Em benchmarks e sistemas reais, planejamento satisfatório é comum porque:
- modelos são imperfeitos,
- o replanejamento é frequente,
- “rápido e adequado” vence “lento e ótimo”.
Aplicações práticas
Embora o planejamento clássico seja uma abstração, essas ideias algorítmicas aparecem amplamente:
- Planejamento de tarefas em robótica: gerar sequências de ações de alto nível (pegar, colocar, mover) antes do planejamento de movimento; frequentemente combinado com replanejamento.
- Logística e armazenagem: roteamento, carregamento/descarregamento, sequenciamento com restrições.
- Fluxos de trabalho automatizados e orquestração de TI: ações são chamadas de serviço com pré-condições/efeitos.
- IA para jogos: planejamento simbólico de ações para comportamento de NPCs e perseguição de objetivos.
- Síntese de programas e automação: busca do tipo planejamento sobre transformações para atingir uma especificação desejada (conceitualmente relacionado mesmo quando não codificado como STRIPS).
Para tomada de decisão sob incerteza, planejadores tipicamente migram para modelos probabilísticos como Processos de Decisão de Markov (Markov Decision Processes), mas o planejamento clássico ainda frequentemente serve como uma espinha dorsal determinística rápida.
Resumo
Algoritmos de planejamento automatizado se agrupam em algumas famílias centrais:
- Busca no espaço de estados para frente/para trás: trata planejamento como busca em grafo; o desempenho depende de heurísticas.

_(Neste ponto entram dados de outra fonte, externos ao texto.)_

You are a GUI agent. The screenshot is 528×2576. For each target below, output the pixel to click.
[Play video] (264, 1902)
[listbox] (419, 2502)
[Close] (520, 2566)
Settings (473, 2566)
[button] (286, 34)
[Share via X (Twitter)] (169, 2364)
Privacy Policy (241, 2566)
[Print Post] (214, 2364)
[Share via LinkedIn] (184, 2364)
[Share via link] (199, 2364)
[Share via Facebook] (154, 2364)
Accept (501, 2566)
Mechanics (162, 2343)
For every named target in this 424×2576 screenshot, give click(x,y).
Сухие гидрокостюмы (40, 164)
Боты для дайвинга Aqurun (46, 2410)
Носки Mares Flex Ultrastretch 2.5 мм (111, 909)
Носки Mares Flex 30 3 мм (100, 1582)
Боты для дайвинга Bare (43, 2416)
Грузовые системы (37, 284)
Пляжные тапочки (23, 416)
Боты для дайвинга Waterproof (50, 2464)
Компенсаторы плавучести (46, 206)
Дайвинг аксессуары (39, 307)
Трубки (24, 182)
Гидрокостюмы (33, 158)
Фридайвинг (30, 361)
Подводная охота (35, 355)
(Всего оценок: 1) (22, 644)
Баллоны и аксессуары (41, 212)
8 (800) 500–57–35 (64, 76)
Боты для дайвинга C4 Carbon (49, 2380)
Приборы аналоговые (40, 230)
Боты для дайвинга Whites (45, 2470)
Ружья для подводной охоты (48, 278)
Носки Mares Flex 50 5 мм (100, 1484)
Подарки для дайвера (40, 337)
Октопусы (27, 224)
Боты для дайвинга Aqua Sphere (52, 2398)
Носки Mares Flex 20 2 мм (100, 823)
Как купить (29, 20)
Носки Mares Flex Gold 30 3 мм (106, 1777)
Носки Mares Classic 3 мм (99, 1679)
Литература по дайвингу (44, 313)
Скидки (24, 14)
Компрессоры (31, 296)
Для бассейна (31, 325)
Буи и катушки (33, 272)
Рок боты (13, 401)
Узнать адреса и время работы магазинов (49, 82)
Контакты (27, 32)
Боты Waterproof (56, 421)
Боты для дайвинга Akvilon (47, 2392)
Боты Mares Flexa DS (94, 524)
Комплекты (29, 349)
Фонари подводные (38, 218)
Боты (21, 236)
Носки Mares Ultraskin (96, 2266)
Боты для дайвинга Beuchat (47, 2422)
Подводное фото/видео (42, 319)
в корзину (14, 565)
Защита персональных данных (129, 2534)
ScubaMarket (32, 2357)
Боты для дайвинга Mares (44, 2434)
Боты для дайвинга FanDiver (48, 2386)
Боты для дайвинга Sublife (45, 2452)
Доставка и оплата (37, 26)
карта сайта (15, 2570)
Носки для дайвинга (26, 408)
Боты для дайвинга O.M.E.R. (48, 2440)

- Grafos de planejamento (Graphplan): alcançabilidade em camadas + raciocínio por mutex; também uma fonte rica de heurísticas.
- Planejamento baseado em SAT/SMT/CSP: reduz planejamento a satisfação de restrições, tipicamente via horizontes limitados; forte para restrições estruturadas e makespan/comprimento ótimo em horizontes pequenos.
- Planejamento no espaço de planos (ordem parcial): busca sobre planos parcialmente ordenados usando elos causais e resolução de ameaças; enfatiza menor comprometimento e flexibilidade.
Em todas as famílias, a principal lição prática é que escolhas de representação e de heurística/codificação frequentemente importam tanto quanto o algoritmo subjacente. Para um mergulho mais profundo na construção de heurísticas e relaxamentos que impulsionam muitos planejadores modernos, veja Planejamento Heurístico.